DNA was extracted from paraffin-embedded tissue sections for genetic analysis. Mutation was detected in BRAF V600E by polymerase chain reaction (PCR) direct sequence analysis. Multiplex ligation-dependent probe amplification (MLPA) analysis did not confirm methylation of the tumour genes (0/50) or multiple genetic aberrations (1/80). There was no apparent copy number loss of the CDKN2A gene on chromosome 9p21. These data were consistent with the presence of melanocytic naevus, not melanoma.
DISCUSSION
The present case showed atypical PNW on dermoscopy, with all dermoscopic algorithms suggesting the presence of malignant melanoma. At first, we diagnosed this case as having malignant melanoma arising from a small CMN on dermoscopy. However, histological and genetic analysis did not detect malignant melanoma (12). The present case was thought to be a small CMN due to the size and the patient’s statements regarding its developmental history. Target structures on dermoscopy is a feature of non-giant CMN (13). The so-called “congenital pattern features” were partially seen histologically (14).
Atypical PNW showed a black, brown, or grey network with irregular meshes and thick lines, which is a major criterion of the 7-point checklist (11). It is an important finding for the diagnosis of melanoma. Although focal thickening of network lines is a characteristic feature of non-giant CMN, it is not like that in atypical PNW (13).
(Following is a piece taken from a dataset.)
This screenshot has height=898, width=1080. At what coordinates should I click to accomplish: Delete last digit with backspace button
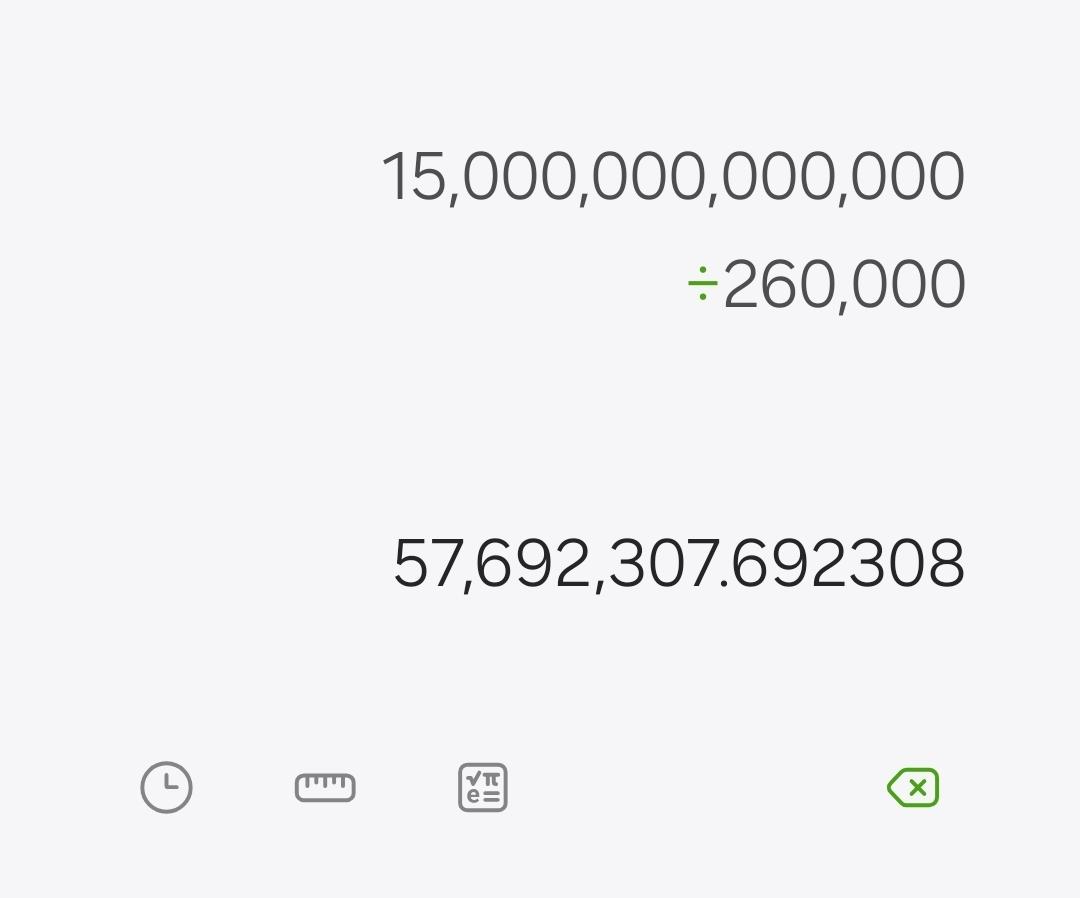pos(913,788)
The frequency of the various morphological features in congenital and acquired naevi significantly differs for many parameters, such as target structures, focal network line thickening with superimposed dots, small globules and small polygonal areas, dots, hyperpigmented areas, perifollicular and skin furrow hypopigmentation, vessels, target vessels, hair follicles, and satellite areas, which were more frequently encountered in congenital lesions (13). However, atypical PNW is not recognized as a feature of CMN. We should be aware of the tendency to atypical PNW on dermoscopy in CMN.
In conclusion, CMN could show atypical PNW on dermoscopy. Atypical PNW and a high score on dermoscopic algorithms for CMN do not necessarily indicate the development of malignant melanoma.